Crédit photo Clotilde Martin
Comment poursuivre les échanges initiés lors de la première édition des Assises nationales du fleuve dans un cadre peut-être plus structuré pour aller vers « une gouvernance commune du fleuve » a été l’objet des discussions lors de la matinée du 4 octobre 2023. Plusieurs modèles existants de coopération, de lieux d’échanges ont été évoqués.

Donner de la visibilité aux enjeux économiques liés aux fleuves, canaux et rivières de France, au-delà du seul transport, faire en sorte que les différents usagers de ces gisements d’eau (agriculture, industrie, énergie…) se parlent et partagent une vision commune était l’un des objectifs des Assises nationales du fleuve, organisées à Rouen les 3 et 4 octobre 2023 par Entreprises fluviales de France (E2F) et Ilago avec le soutien de la métropole de Rouen Normandie.

Comment poursuivre les échanges initiés lors de cette première édition dans un cadre peut-être plus structuré pour aller vers « une gouvernance commune du fleuve » a été l’objet des discussions lors de la matinée du 4 octobre 2023 de cet événement. Plusieurs modèles existants de coopération, de lieux d’échanges ont été évoqués.

L’occasion d’entendre que l’unanimité en matière de gouvernance se fait sur un impératif : ne pas rajouter encore un énième « comité Théodule » alors que les structures sont déjà nombreuses constituant un « mille feuilles » peu satisfaisant sur le plan opérationnel. Une autre idée semble avoir également convaincu largement : tenir compte des spécificités de chaque bassin et axe.

Toutefois, cette cohésion achoppe très vite sur la question de savoir qui doit être le pilote de la gouvernance. Pour certains, le leadership doit revenir aux acteurs économiques privés, pour d’autres seule la puissance publique est légitime. L’avis d’un représentant de l’Etat apparaît très (trop ?) concensuel : « La meilleure gouvernance possible est celle qui associe tout le monde ».

La solution est-elle de « travailler en mode projet » autour de quelques thématiques fortes, avec une planification sous forme de feuille de route et d’actions qui relèverait d’acteurs définis ?

L’avenir le dira avec en perspective la tenue d’une nouvelle édition des Assises annoncée sur un rythme annuel : rendez-vous est donné les 2 et 3 octobre 2023 dans une ville restant encore à valider qui sera « probablement au bord d’un fleuve » et qui ne sera pas Rouen.

Tour d’horizon de modèles existants de gouvernances

Du côté de la Loire.
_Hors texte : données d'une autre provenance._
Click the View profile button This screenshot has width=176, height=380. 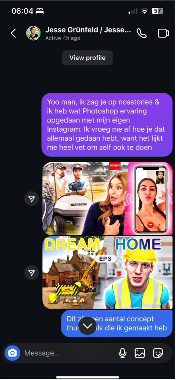pyautogui.click(x=87, y=58)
Parmi les exemples de gouvernances mise en place autour d’un fleuve, Anthony Descloziers, vice-président de Nantes-Métropole, a parlé de la conférence permanente Loire (CPL), installée en 2016 et résultat d’un grand débat mené en 2015 qui a aussi abouti à la rédaction de 30 engagements. S’assurer de la mise en œuvre de ceux-ci est le premier rôle de la CPL qui peut également relayer des initiatives, alerter sur des situations, rendre des avis… L’histoire et le développement de la métropole nantaise sont intimement liés à la Loire, qui la traverse pendant 47 km et offre 110 km de berges. Elle revient ces dernières années au cœur du quotidien des habitants.

La CPL compte une vingtaine de membres : des élus métropolitains, un représentant du GPM de Nantes-Saint Nazaire et un de Voies navigables de France (VNF), des « personnalités qualifiées » (universitaire par exemple), des citoyens, des associations ou des « collectifs » dans les domaines de l’environnement, du patrimoine, des transports…
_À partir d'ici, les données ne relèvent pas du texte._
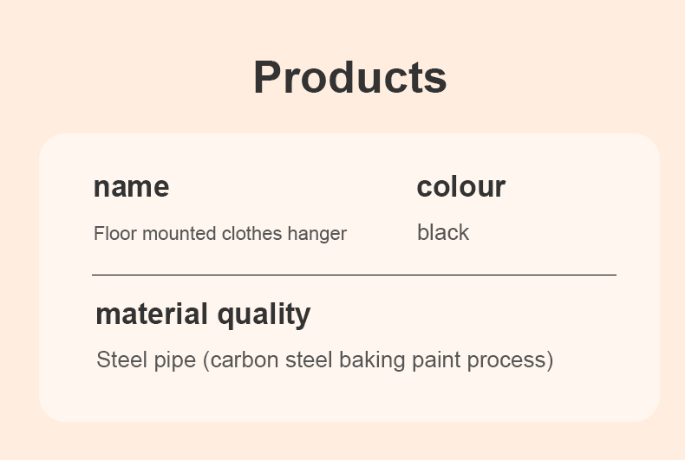Viewport: 685px width, 460px height.
Task: Select the colour label
Action: coord(461,187)
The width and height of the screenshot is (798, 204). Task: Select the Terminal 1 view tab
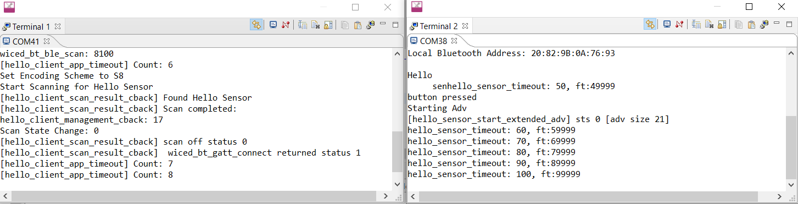[27, 26]
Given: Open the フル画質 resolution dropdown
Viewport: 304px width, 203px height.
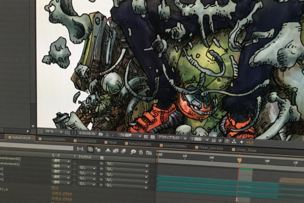Looking at the screenshot, I should click(129, 136).
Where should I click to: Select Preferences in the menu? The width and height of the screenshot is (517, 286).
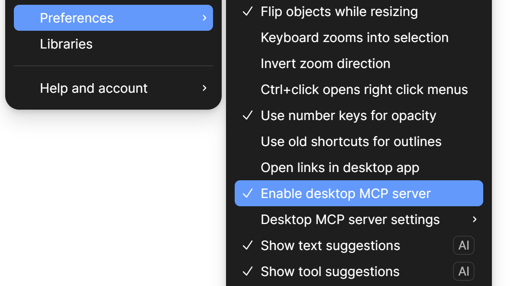tap(77, 18)
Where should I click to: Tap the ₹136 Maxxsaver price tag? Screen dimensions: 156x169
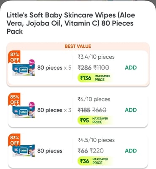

« La gouvernance de la Loire est complexe, l’une des difficultés est d’avancer dans le dialogue entre rive droite/rive gauche, entre aval et amont. Il s’agit d’être au service du fleuve, de sa préservation, de son animation, des activités. Parmi les projets en cours de réflexion, il y a par exemple les navettes fluviales sur la Loire », a indiqué Anthony Descloziers.

Du côté d’un acteur portuaire. Un autre modèle de coopération présenté est celui de l’Union portuaire rouennaise, association qui rassemble 140 entreprises et les représente en tant qu’interlocuteur unique auprès de Haropa Port ou d’autres organismes ou institutions.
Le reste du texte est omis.